[llvm] 28f3edd - AMDGPU: Add llvm.amdgcn.exp2 intrinsic

Thu Jun 15 04:00:17 PDT 2023

Author: Matt Arsenault
Date: 2023-06-15T07:00:07-04:00
New Revision: 28f3edd2be2a27b9dc7739d137147007c5fd9e41

URL: https://github.com/llvm/llvm-project/commit/28f3edd2be2a27b9dc7739d137147007c5fd9e41
DIFF: https://github.com/llvm/llvm-project/commit/28f3edd2be2a27b9dc7739d137147007c5fd9e41.diff

LOG: AMDGPU: Add llvm.amdgcn.exp2 intrinsic

Provide direct access to v_exp_f32 and v_exp_f16, so we can start
correctly lowering the generic exp intrinsics.

Unfortunately have to break from the usual naming convention of
matching the instruction name and stripping the v_ prefix. exp is
already taken by the export intrinsic. On the clang builtin side, we
have a choice of maintaining the convention to the instruction name,
or following the intrinsic name.

Added: 
    llvm/test/CodeGen/AMDGPU/llvm.amdgcn.exp2.ll

Modified: 
    clang/include/clang/Basic/BuiltinsAMDGPU.def
    clang/lib/CodeGen/CGBuiltin.cpp
    clang/test/CodeGenOpenCL/builtins-amdgcn.cl
    llvm/docs/AMDGPUUsage.rst
    llvm/docs/ReleaseNotes.rst
    llvm/include/llvm/IR/IntrinsicsAMDGPU.td
    llvm/lib/Target/AMDGPU/AMDGPUISelLowering.cpp
    llvm/lib/Target/AMDGPU/AMDGPUISelLowering.h
    llvm/lib/Target/AMDGPU/AMDGPUInstrInfo.td
    llvm/lib/Target/AMDGPU/AMDGPURegisterBankInfo.cpp
    llvm/lib/Target/AMDGPU/R600Instructions.td
    llvm/lib/Target/AMDGPU/VOP1Instructions.td

Removed: 
    


################################################################################
diff  --git a/clang/include/clang/Basic/BuiltinsAMDGPU.def b/clang/include/clang/Basic/BuiltinsAMDGPU.def
index 0ccdc30ad386b..29aa9ca7552ed 100644

--- a/clang/include/clang/Basic/BuiltinsAMDGPU.def
+++ b/clang/include/clang/Basic/BuiltinsAMDGPU.def
@@ -101,6 +101,7 @@ BUILTIN(__builtin_amdgcn_rsq_clampf, "ff", "nc")
 BUILTIN(__builtin_amdgcn_sinf, "ff", "nc")
 BUILTIN(__builtin_amdgcn_cosf, "ff", "nc")
 BUILTIN(__builtin_amdgcn_logf, "ff", "nc")
+BUILTIN(__builtin_amdgcn_exp2f, "ff", "nc")
 BUILTIN(__builtin_amdgcn_log_clampf, "ff", "nc")
 BUILTIN(__builtin_amdgcn_ldexp, "ddi", "nc")
 BUILTIN(__builtin_amdgcn_ldexpf, "ffi", "nc")

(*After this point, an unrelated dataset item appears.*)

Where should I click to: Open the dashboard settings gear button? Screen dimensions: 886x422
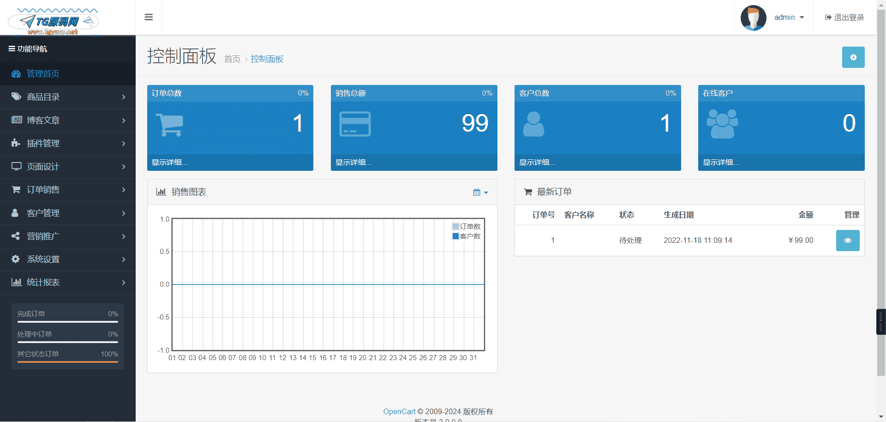pyautogui.click(x=853, y=57)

diff  --git a/clang/lib/CodeGen/CGBuiltin.cpp b/clang/lib/CodeGen/CGBuiltin.cpp
index 421c3d2e66ddb..4939392f5d148 100644
--- a/clang/lib/CodeGen/CGBuiltin.cpp
+++ b/clang/lib/CodeGen/CGBuiltin.cpp
@@ -17173,6 +17173,8 @@ Value *CodeGenFunction::EmitAMDGPUBuiltinExpr(unsigned BuiltinID,
     return EmitAMDGPUDispatchPtr(*this, E);
   case AMDGPU::BI__builtin_amdgcn_logf:
     return emitUnaryBuiltin(*this, E, Intrinsic::amdgcn_log);
+  case AMDGPU::BI__builtin_amdgcn_exp2f:
+    return emitUnaryBuiltin(*this, E, Intrinsic::amdgcn_exp2);
   case AMDGPU::BI__builtin_amdgcn_log_clampf:
     return emitUnaryBuiltin(*this, E, Intrinsic::amdgcn_log_clamp);
   case AMDGPU::BI__builtin_amdgcn_ldexp:

diff  --git a/clang/test/CodeGenOpenCL/builtins-amdgcn.cl b/clang/test/CodeGenOpenCL/builtins-amdgcn.cl
index 3900a8cacd930..f611bc6f16d15 100644
--- a/clang/test/CodeGenOpenCL/builtins-amdgcn.cl
+++ b/clang/test/CodeGenOpenCL/builtins-amdgcn.cl
@@ -179,6 +179,13 @@ void test_log_f32(global float* out, float a)
   *out = __builtin_amdgcn_logf(a);
 }
 
+// CHECK-LABEL: @test_exp2_f32
+// CHECK: call float @llvm.amdgcn.exp2.f32
+void test_exp2_f32(global float* out, float a)
+{
+  *out = __builtin_amdgcn_exp2f(a);
+}
+
 // CHECK-LABEL: @test_log_clamp_f32
 // CHECK: call float @llvm.amdgcn.log.clamp.f32
 void test_log_clamp_f32(global float* out, float a)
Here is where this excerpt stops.